Within the entries below, the lines from the one with "Task: Copy the model name with the copy icon" through the one with "Open the 今日头条文章" are to be set down exactly, both ends kept.

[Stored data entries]

# # # #

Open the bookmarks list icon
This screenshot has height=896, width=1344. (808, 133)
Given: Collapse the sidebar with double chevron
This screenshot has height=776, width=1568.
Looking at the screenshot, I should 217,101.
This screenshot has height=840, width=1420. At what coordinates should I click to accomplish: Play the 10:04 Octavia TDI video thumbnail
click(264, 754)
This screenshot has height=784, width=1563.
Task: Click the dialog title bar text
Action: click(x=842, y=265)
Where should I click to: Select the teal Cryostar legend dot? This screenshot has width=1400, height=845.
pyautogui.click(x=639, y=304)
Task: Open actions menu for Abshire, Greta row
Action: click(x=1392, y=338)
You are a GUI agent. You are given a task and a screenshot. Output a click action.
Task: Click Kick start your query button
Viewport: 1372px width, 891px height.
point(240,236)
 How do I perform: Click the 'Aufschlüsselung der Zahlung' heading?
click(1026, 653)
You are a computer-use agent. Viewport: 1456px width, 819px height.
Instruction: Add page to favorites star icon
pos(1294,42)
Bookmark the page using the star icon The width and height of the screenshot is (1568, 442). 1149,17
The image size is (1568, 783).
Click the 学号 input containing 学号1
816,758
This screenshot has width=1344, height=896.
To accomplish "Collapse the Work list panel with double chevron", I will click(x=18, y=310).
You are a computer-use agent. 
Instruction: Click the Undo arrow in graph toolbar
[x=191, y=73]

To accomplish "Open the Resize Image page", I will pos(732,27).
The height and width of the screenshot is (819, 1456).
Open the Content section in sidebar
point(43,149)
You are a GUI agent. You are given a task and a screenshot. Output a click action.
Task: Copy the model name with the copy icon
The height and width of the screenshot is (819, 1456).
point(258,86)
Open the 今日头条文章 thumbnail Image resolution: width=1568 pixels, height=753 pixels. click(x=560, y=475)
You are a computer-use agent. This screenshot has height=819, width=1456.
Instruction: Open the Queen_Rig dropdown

# # # #

> _Response to the exercise_
Task: Copy the model name with the copy icon
The height and width of the screenshot is (819, 1456).
point(258,86)
Open the 今日头条文章 thumbnail Image resolution: width=1568 pixels, height=753 pixels. click(x=560, y=475)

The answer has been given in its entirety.